Previous discussion in a wgpu matrix room thread

@kvark
Copy link
Member

kvark commented Mar 26, 2023

Thank you for coming up with a concrete proposal! Is there any way we can reduce the API surface here? it would increase the chances for it to make into an WebGPU extension. For example, would it be reasonable to have the first version of this API not supporting the "update" operation for acceleration structures at all? Without the update, managing the scratch buffers may be simplified - just allocate it when creating an acceleration structure, and then free when it's built, all internally.

@JMS55
Copy link
Contributor

JMS55 commented Feb 25, 2024

  • It has to be a separate feature (sadly), as I don't think DX12/Metal support it either
  • TLAS is required to be built with the VK_BUILD_ACCELERATION_STRUCTURE_ALLOW_DATA_ACCESS_KHR flag. wgpu/naga is going to have to be able to validate that when you get the vertex positions, the TLAS you traced against had that flag enabled.
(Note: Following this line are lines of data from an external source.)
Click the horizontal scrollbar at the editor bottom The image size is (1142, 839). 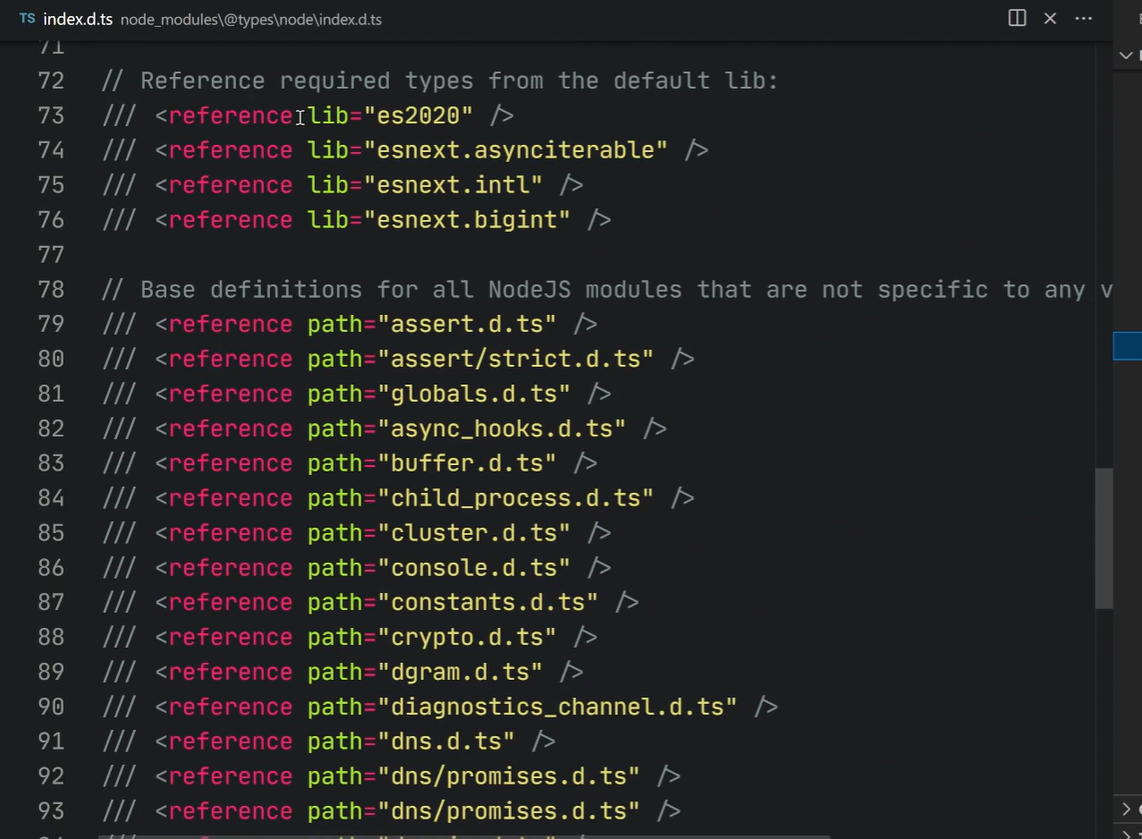(465, 836)
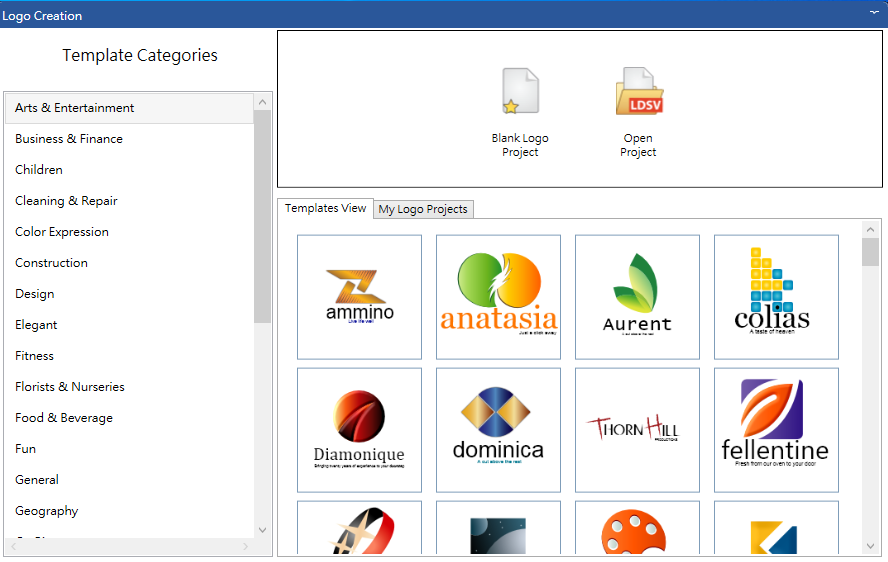Click category list scroll up arrow
Viewport: 888px width, 562px height.
coord(262,103)
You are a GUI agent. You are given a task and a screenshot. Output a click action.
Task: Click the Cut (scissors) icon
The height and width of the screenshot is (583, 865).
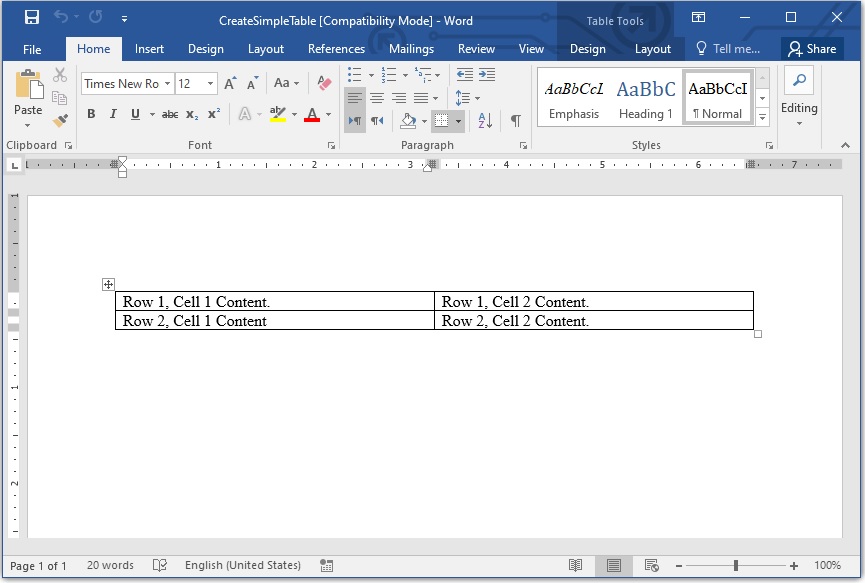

Maybe a new acceleration_structure_extended binding type, where naga only allows position fetches on that specific kind of TLAS, and then wgpu validates at bind time that you enabled the flag on the bound TLAS?
  • Rather than building it into the RayIntersection struct, it might make more sense to keep it as a separate function that maps directly to OpRayQueryGetIntersectionTriangleVertexPositionsKHR. Idk.

@Vecvec
Copy link
Contributor

Vecvec commented Feb 26, 2024

I'm surprised that it only is on vulkan, it feels like since they are already loading the positions it should be easy, however if it just works on vulkan then I probably will not implement it as on webgpu it says

A proposal for new functionality must be implementable on at least 2 different native APIs

@cwfitzgerald
Copy link
Member

@Vecvec I would note, that wgpu is willing to accept features that are only supported on a single api - the main thing is that if multiple apis support it, the proposal should allow implementation on all.

@Vecvec
Copy link
Contributor

Vecvec commented Feb 27, 2024

Thanks! I had assumed wgpu had similar proposal policies as webgpu.
In that case in response to @JMS55, your first idea sounds good but,

var acc_struct: acceleration_structure_extended;

may confuse people as to what feature / flag to enable for it though, instead how about

var<get_position> acc_struct: acceleration_structure;

(similar to uniform / storage buffers) or

var acc_struct: position_getting_acceleration_structure; 

similar to storage textures (a flag for any texture) instead.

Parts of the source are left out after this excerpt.